* DESCRIPTION OF THE TASK:
Reproduce each of the following records without any deviation.

Records drawn from a dataset:
□ □ □ □

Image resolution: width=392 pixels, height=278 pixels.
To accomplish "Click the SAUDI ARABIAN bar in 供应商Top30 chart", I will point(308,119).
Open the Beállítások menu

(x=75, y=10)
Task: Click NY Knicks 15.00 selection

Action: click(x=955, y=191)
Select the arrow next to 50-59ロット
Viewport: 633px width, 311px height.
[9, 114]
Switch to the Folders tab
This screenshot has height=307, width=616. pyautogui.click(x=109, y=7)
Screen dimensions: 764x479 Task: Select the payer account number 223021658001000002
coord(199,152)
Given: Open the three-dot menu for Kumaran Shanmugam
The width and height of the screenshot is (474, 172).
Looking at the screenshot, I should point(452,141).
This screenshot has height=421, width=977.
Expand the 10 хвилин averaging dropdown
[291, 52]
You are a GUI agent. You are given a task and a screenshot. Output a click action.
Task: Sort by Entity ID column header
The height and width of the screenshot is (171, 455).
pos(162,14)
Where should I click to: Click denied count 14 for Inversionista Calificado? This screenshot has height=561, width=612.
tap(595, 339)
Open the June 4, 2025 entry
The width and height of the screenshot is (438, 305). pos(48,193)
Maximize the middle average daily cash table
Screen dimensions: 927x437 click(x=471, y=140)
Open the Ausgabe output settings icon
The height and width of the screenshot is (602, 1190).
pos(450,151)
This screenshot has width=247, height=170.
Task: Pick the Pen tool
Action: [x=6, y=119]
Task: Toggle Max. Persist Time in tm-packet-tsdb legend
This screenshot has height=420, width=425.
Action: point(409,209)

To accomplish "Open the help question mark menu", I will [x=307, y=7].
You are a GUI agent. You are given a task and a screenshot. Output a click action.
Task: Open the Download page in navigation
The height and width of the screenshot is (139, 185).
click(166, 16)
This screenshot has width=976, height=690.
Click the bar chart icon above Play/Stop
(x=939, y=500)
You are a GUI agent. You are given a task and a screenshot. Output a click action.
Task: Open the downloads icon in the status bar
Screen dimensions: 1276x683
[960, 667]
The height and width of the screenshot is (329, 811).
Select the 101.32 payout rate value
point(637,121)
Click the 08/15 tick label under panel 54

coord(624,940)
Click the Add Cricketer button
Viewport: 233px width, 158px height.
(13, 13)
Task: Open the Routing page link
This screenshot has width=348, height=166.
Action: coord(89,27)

□ □ □ □

* FINISHED TASK:
Image resolution: width=392 pixels, height=278 pixels.
To accomplish "Click the SAUDI ARABIAN bar in 供应商Top30 chart", I will point(308,119).
Open the Beállítások menu

(x=75, y=10)
Task: Click NY Knicks 15.00 selection

Action: click(x=955, y=191)
Select the arrow next to 50-59ロット
Viewport: 633px width, 311px height.
[9, 114]
Switch to the Folders tab
This screenshot has height=307, width=616. pyautogui.click(x=109, y=7)
Screen dimensions: 764x479 Task: Select the payer account number 223021658001000002
coord(199,152)
Given: Open the three-dot menu for Kumaran Shanmugam
The width and height of the screenshot is (474, 172).
Looking at the screenshot, I should point(452,141).
This screenshot has height=421, width=977.
Expand the 10 хвилин averaging dropdown
[291, 52]
You are a GUI agent. You are given a task and a screenshot. Output a click action.
Task: Sort by Entity ID column header
The height and width of the screenshot is (171, 455).
pos(162,14)
Where should I click to: Click denied count 14 for Inversionista Calificado? This screenshot has height=561, width=612.
tap(595, 339)
Open the June 4, 2025 entry
The width and height of the screenshot is (438, 305). pos(48,193)
Maximize the middle average daily cash table
Screen dimensions: 927x437 click(x=471, y=140)
Open the Ausgabe output settings icon
The height and width of the screenshot is (602, 1190).
pos(450,151)
This screenshot has width=247, height=170.
Task: Pick the Pen tool
Action: [x=6, y=119]
Task: Toggle Max. Persist Time in tm-packet-tsdb legend
This screenshot has height=420, width=425.
Action: point(409,209)

To accomplish "Open the help question mark menu", I will [x=307, y=7].
You are a GUI agent. You are given a task and a screenshot. Output a click action.
Task: Open the Download page in navigation
The height and width of the screenshot is (139, 185).
click(166, 16)
This screenshot has width=976, height=690.
Click the bar chart icon above Play/Stop
(x=939, y=500)
You are a GUI agent. You are given a task and a screenshot. Output a click action.
Task: Open the downloads icon in the status bar
Screen dimensions: 1276x683
[960, 667]
The height and width of the screenshot is (329, 811).
Select the 101.32 payout rate value
point(637,121)
Click the 08/15 tick label under panel 54

coord(624,940)
Click the Add Cricketer button
Viewport: 233px width, 158px height.
(13, 13)
Task: Open the Routing page link
This screenshot has width=348, height=166.
Action: coord(89,27)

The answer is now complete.